A few words, In Ten Tracks: Elvis Costello, Bill Evans & Self-Confidence
Who I Am and Why I Do This
Hello, and thanks for signing up and being a regular reader of New Directions in Music. I thought this week that I’d do a little intro to give you all an idea of what I’m about and why I’m doing this.
My name is Marshall Bowden I’ve been writing about music for the last eighteen years, beginning with a stint as the first Classic Jazz guide at About.com in 2000. In 2002 I started my own website, Jazzitude, which ran successfully until 2010. I’ve also written for a variety of print and online publications, including JazzIz, PopMatters, Jazz Times, All About Jazz, and Medium.
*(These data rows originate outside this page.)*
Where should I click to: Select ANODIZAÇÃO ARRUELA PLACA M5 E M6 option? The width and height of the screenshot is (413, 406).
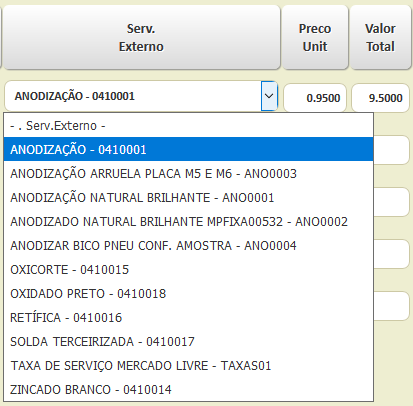click(188, 173)
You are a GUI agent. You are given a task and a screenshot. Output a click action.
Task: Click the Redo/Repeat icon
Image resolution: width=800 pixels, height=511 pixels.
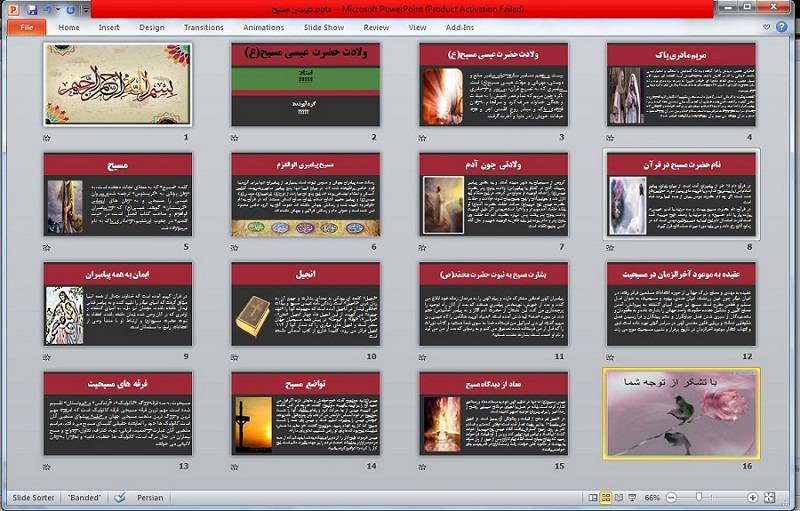(x=70, y=9)
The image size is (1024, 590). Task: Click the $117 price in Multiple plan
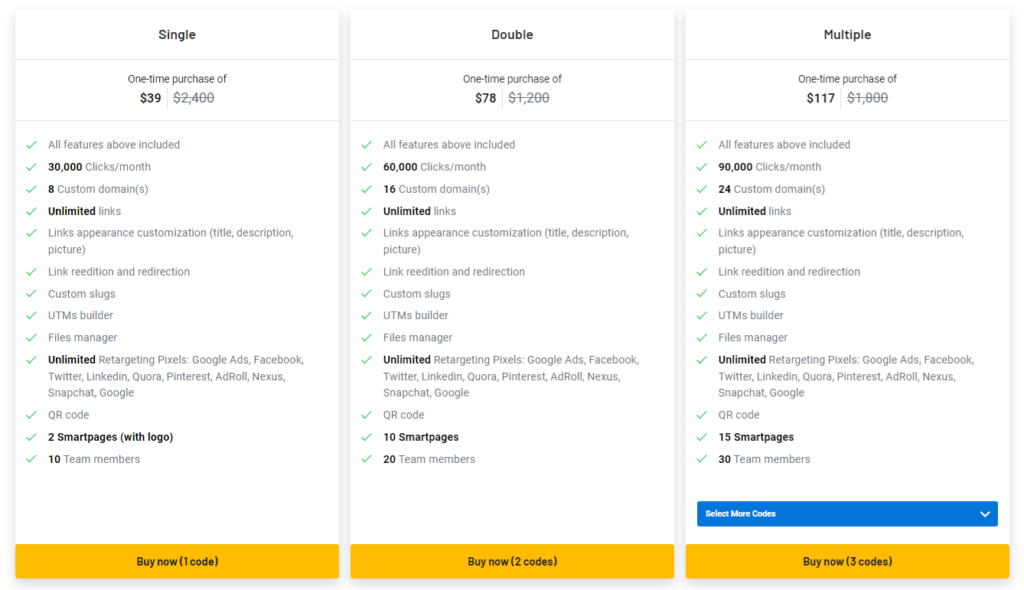point(820,98)
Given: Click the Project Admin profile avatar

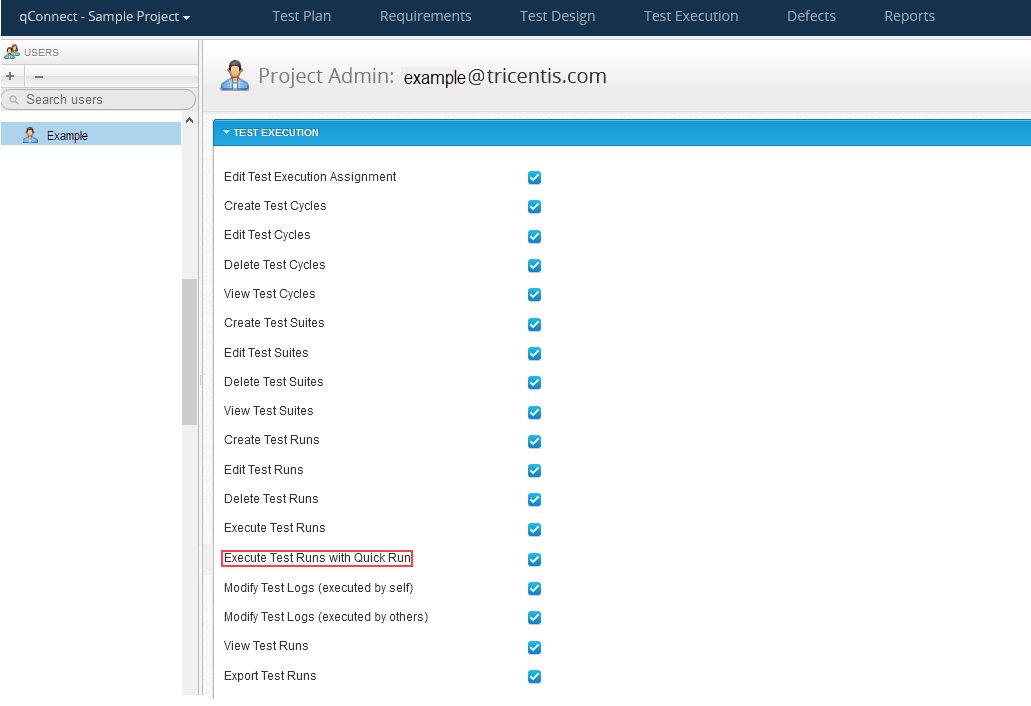Looking at the screenshot, I should pos(235,76).
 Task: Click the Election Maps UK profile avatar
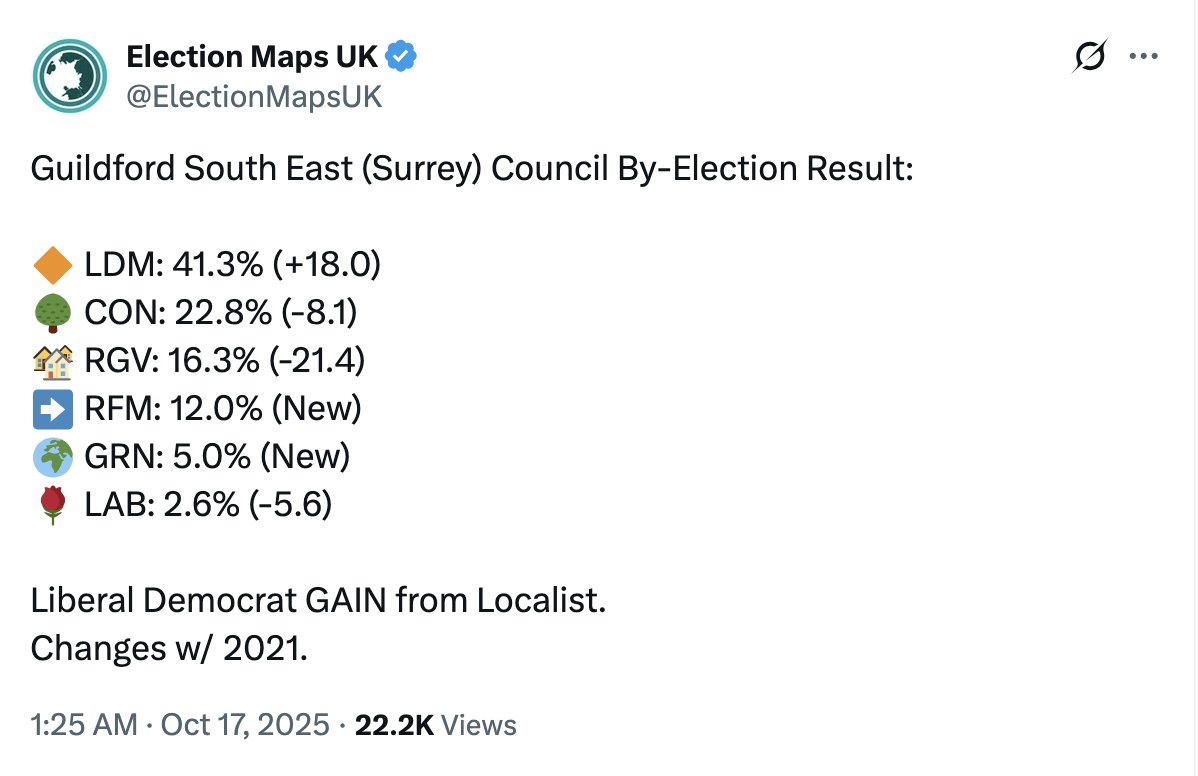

Besides NDIM I also run a blog called Eat a Tangerine that talks about mindful and conscious living, yoga & Buddhism, and health/wellness.
I grew up reading some of the greatest journalism and writing about music in magazines like Rolling Stone, Creem, NME, New York Rocker, Spin, Down Beat, Esquire, Playboy, The New Yorker, and others. I read reviews and profiles by the great music writers who invented the game—Lester Bangs, Kurt Loder, Greil Marcus, Nat Hentoff, Ira Gitler, Lilian Roxan, Leonard Feather, Ellen Willis, Lisa Robinson, Ted Gioia, Doug Ramsey, Nick Kent, Ben Fong Torres, Cameron Crowe, Hunter S Thompson, Harvey Pekar and others too numerous to name.
Like a lot of the music business, music writing was hit hard by the disruption of digital media. It was a one-two punch: first the recording and distribution of the music itself changed, making it less necessary for writers to offer their opinions on the latest releases, and in addition, the world of published media was undergoing its own disruption as music magazines and the stores that sold them disappeared one by one. With a certain degree of stabilization, music writing is making a real comeback. Most of it is in the digital space, but the level of writing right now is amazing and there is something for everyone out there.
I love music and I love researching and writing about its creators and the way their music fits into the social and political history of its region, how it is influenced by the technology of recording and delivering it, the instruments, innovations, and new directions that it pushes all of us into when we hear something that makes us take notice.
That’s the reason I started publishing NDIM, and my guess is that’s the reason you started reading it. If you enjoy pieces in the newsletter, please like them with the little heart under the post title, and also feel free to comment on what you like and what you’d like to see more of here.
Now let’s get to the newsletter. This week I’m starting with a first time feature called ‘In Ten Tracks.’ It’s a selection of tracks by an artist together with a YouTube playlist and a Spotify playlist of ten tracks that I really love by an artist. These will tend to be deeper cuts, not to be found on the artist’s Greatest Hits, but there will no doubt be familiar, popular titles as well. For this inaugural edition, I’ve chosen to focus on Elvis Costello.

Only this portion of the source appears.